▸ **Provided data**:
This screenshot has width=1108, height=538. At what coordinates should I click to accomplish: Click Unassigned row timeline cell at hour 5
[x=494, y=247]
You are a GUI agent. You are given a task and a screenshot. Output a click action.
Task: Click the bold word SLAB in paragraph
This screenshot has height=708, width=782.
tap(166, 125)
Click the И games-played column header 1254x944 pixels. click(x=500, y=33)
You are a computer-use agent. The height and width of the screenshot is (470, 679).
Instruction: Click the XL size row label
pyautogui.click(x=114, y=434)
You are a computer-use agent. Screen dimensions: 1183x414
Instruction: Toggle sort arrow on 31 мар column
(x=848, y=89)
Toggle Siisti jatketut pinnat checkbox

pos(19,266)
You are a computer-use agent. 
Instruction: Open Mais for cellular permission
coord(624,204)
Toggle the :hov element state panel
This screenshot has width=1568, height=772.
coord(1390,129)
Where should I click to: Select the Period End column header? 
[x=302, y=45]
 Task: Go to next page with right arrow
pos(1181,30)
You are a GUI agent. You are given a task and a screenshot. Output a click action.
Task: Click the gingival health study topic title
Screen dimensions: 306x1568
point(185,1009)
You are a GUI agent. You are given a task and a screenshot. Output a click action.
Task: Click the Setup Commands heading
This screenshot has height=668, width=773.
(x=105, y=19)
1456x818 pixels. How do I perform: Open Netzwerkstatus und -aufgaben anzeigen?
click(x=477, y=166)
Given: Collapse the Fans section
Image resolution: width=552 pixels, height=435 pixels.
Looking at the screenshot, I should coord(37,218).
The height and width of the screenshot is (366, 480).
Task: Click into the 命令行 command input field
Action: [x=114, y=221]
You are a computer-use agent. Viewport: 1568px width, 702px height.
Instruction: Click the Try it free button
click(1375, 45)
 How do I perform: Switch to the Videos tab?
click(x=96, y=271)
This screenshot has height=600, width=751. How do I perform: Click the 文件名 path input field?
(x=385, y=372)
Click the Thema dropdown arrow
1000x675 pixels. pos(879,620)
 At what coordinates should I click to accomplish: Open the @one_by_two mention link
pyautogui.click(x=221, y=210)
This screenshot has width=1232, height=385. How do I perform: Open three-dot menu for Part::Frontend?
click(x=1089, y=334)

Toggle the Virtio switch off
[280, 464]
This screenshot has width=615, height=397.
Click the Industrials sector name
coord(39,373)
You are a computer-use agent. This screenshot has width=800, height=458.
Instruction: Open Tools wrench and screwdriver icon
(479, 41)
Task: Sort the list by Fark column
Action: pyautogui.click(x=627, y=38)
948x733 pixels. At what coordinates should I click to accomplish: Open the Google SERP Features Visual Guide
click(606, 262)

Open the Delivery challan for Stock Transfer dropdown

▸ **To do**: Return all of the data above verbatim.

▸ **Completed task**:
This screenshot has width=1108, height=538. At what coordinates should I click to accomplish: Click Unassigned row timeline cell at hour 5
[x=494, y=247]
You are a GUI agent. You are given a task and a screenshot. Output a click action.
Task: Click the bold word SLAB in paragraph
This screenshot has height=708, width=782.
tap(166, 125)
Click the И games-played column header 1254x944 pixels. click(x=500, y=33)
You are a computer-use agent. The height and width of the screenshot is (470, 679).
Instruction: Click the XL size row label
pyautogui.click(x=114, y=434)
You are a computer-use agent. Screen dimensions: 1183x414
Instruction: Toggle sort arrow on 31 мар column
(x=848, y=89)
Toggle Siisti jatketut pinnat checkbox

pos(19,266)
You are a computer-use agent. 
Instruction: Open Mais for cellular permission
coord(624,204)
Toggle the :hov element state panel
This screenshot has width=1568, height=772.
coord(1390,129)
Where should I click to: Select the Period End column header? 
[x=302, y=45]
 Task: Go to next page with right arrow
pos(1181,30)
You are a GUI agent. You are given a task and a screenshot. Output a click action.
Task: Click the gingival health study topic title
Screen dimensions: 306x1568
point(185,1009)
You are a GUI agent. You are given a task and a screenshot. Output a click action.
Task: Click the Setup Commands heading
This screenshot has height=668, width=773.
(x=105, y=19)
1456x818 pixels. How do I perform: Open Netzwerkstatus und -aufgaben anzeigen?
click(x=477, y=166)
Given: Collapse the Fans section
Image resolution: width=552 pixels, height=435 pixels.
Looking at the screenshot, I should coord(37,218).
The height and width of the screenshot is (366, 480).
Task: Click into the 命令行 command input field
Action: [x=114, y=221]
You are a computer-use agent. Viewport: 1568px width, 702px height.
Instruction: Click the Try it free button
click(1375, 45)
 How do I perform: Switch to the Videos tab?
click(x=96, y=271)
This screenshot has height=600, width=751. How do I perform: Click the 文件名 path input field?
(x=385, y=372)
Click the Thema dropdown arrow
1000x675 pixels. pos(879,620)
 At what coordinates should I click to accomplish: Open the @one_by_two mention link
pyautogui.click(x=221, y=210)
This screenshot has width=1232, height=385. How do I perform: Open three-dot menu for Part::Frontend?
click(x=1089, y=334)

Toggle the Virtio switch off
[280, 464]
This screenshot has width=615, height=397.
Click the Industrials sector name
coord(39,373)
You are a computer-use agent. This screenshot has width=800, height=458.
Instruction: Open Tools wrench and screwdriver icon
(479, 41)
Task: Sort the list by Fark column
Action: pyautogui.click(x=627, y=38)
948x733 pixels. At what coordinates should I click to accomplish: Open the Google SERP Features Visual Guide
click(606, 262)

Open the Delivery challan for Stock Transfer dropdown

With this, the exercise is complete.